Efficient task generalization and humanlike face perception in models that learn to discriminate face geometry

Artificial deep neural networks (DNNs) can excel at face recognition from 2D photographs where both shape and appearance cues abound; however, DNNs have rarely been challenged to recognize faces strictly based on face geometry. Here, we show that DNNs, even those fine-tuned on face photographs, had almost no generalization performance to a new geometry-based face task, while in the opposite direction, networks fine-tuned only on geometrically defined, textureless faces readily generalized to textured faces. To learn geometry in a more practical setting with colored and textured faces, we trained discrimination on face emotion in addition to face identity, which resulted in less texture bias and generalized well across face tasks. Learning in this way from just four individuals and their expressions generalized to unseen individuals, even exceeding standard models which are trained on classifying hundreds of face identities.
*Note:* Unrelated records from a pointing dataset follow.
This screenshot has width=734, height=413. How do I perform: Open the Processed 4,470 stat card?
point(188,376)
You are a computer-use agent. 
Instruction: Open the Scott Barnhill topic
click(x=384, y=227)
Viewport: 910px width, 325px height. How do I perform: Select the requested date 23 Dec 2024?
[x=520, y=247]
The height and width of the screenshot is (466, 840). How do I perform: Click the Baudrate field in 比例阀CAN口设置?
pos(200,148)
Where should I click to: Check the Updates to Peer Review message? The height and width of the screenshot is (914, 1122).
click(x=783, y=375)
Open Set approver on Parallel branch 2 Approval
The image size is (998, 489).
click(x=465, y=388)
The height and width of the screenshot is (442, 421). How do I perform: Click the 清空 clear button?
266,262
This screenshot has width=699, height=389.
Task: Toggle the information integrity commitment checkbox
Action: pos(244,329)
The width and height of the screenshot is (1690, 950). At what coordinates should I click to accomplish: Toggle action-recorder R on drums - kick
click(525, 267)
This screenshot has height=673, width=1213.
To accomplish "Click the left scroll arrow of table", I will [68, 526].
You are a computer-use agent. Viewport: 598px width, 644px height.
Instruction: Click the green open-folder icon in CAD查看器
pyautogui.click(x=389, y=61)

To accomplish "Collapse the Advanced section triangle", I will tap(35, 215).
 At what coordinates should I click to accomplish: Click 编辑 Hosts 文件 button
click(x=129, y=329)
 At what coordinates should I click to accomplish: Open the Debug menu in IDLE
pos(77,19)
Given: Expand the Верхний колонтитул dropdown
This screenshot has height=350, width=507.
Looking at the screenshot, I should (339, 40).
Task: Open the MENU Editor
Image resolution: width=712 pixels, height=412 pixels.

Compared to standard models, emotion and identity trained models developed more humanlike errors in the identities or emotions that they confused. This novel method learns in a humanlike manner using only a few individuals but enriched with expressions that widely vary face geometry - similar to early human experience during child-parent interactions. Thus, this bioinspired work has broad implications for how moving toward humanlike learning of geometry in artificial vision can be both highly sample efficient and highly performing.